▶ _TASK DATA_
* * *

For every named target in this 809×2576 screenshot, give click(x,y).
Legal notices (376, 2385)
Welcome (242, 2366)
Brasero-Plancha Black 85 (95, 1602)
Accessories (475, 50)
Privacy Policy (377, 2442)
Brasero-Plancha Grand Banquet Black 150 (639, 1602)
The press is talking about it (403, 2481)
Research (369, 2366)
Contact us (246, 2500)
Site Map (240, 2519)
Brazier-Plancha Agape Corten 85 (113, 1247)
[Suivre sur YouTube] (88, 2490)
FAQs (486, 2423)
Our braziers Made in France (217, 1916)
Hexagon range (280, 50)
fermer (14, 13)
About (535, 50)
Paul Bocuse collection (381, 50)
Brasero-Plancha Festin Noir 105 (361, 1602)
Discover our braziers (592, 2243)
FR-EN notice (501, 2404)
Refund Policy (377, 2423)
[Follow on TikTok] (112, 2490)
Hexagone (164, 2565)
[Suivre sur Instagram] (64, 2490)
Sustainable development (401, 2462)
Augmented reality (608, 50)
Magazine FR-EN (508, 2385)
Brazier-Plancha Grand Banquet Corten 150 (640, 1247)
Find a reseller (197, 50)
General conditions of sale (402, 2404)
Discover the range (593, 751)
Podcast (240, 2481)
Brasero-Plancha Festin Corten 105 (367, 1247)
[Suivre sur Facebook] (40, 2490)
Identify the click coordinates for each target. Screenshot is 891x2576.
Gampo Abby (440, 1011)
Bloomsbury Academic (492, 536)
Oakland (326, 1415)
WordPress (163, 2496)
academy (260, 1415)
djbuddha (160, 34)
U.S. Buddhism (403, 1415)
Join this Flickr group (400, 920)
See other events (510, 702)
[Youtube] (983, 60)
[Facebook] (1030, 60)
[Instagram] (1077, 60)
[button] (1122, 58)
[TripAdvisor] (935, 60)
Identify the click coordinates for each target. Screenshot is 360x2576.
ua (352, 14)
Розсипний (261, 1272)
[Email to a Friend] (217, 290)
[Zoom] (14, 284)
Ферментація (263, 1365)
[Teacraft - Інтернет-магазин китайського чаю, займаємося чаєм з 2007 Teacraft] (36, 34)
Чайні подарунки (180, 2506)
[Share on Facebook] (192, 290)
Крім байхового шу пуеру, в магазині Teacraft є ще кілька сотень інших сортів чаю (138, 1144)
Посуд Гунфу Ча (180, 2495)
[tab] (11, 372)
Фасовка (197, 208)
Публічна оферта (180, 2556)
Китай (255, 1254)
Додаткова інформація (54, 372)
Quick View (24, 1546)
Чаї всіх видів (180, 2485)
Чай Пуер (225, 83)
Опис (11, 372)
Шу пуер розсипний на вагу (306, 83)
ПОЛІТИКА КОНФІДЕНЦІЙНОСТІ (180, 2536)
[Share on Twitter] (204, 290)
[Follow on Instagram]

* * *

▶ _TASK_
Among the records above, a stretch begins at the line containing "Augmented reality (608, 50)" and ends at the line containing "Чаї всіх видів (180, 2485)". Restate that stretch word for word, and nothing else.

▶ _ANSWER FOR THE TASK_
Augmented reality (608, 50)
Magazine FR-EN (508, 2385)
Brazier-Plancha Grand Banquet Corten 150 (640, 1247)
Find a reseller (197, 50)
General conditions of sale (402, 2404)
Discover the range (593, 751)
Podcast (240, 2481)
Brasero-Plancha Festin Corten 105 (367, 1247)
[Suivre sur Facebook] (40, 2490)
Identify the click coordinates for each target. Screenshot is 891x2576.
Gampo Abby (440, 1011)
Bloomsbury Academic (492, 536)
Oakland (326, 1415)
WordPress (163, 2496)
academy (260, 1415)
djbuddha (160, 34)
U.S. Buddhism (403, 1415)
Join this Flickr group (400, 920)
See other events (510, 702)
[Youtube] (983, 60)
[Facebook] (1030, 60)
[Instagram] (1077, 60)
[button] (1122, 58)
[TripAdvisor] (935, 60)
Identify the click coordinates for each target. Screenshot is 360x2576.
ua (352, 14)
Розсипний (261, 1272)
[Email to a Friend] (217, 290)
[Zoom] (14, 284)
Ферментація (263, 1365)
[Teacraft - Інтернет-магазин китайського чаю, займаємося чаєм з 2007 Teacraft] (36, 34)
Чайні подарунки (180, 2506)
[Share on Facebook] (192, 290)
Крім байхового шу пуеру, в магазині Teacraft є ще кілька сотень інших сортів чаю (138, 1144)
Посуд Гунфу Ча (180, 2495)
[tab] (11, 372)
Фасовка (197, 208)
Публічна оферта (180, 2556)
Китай (255, 1254)
Додаткова інформація (54, 372)
Quick View (24, 1546)
Чаї всіх видів (180, 2485)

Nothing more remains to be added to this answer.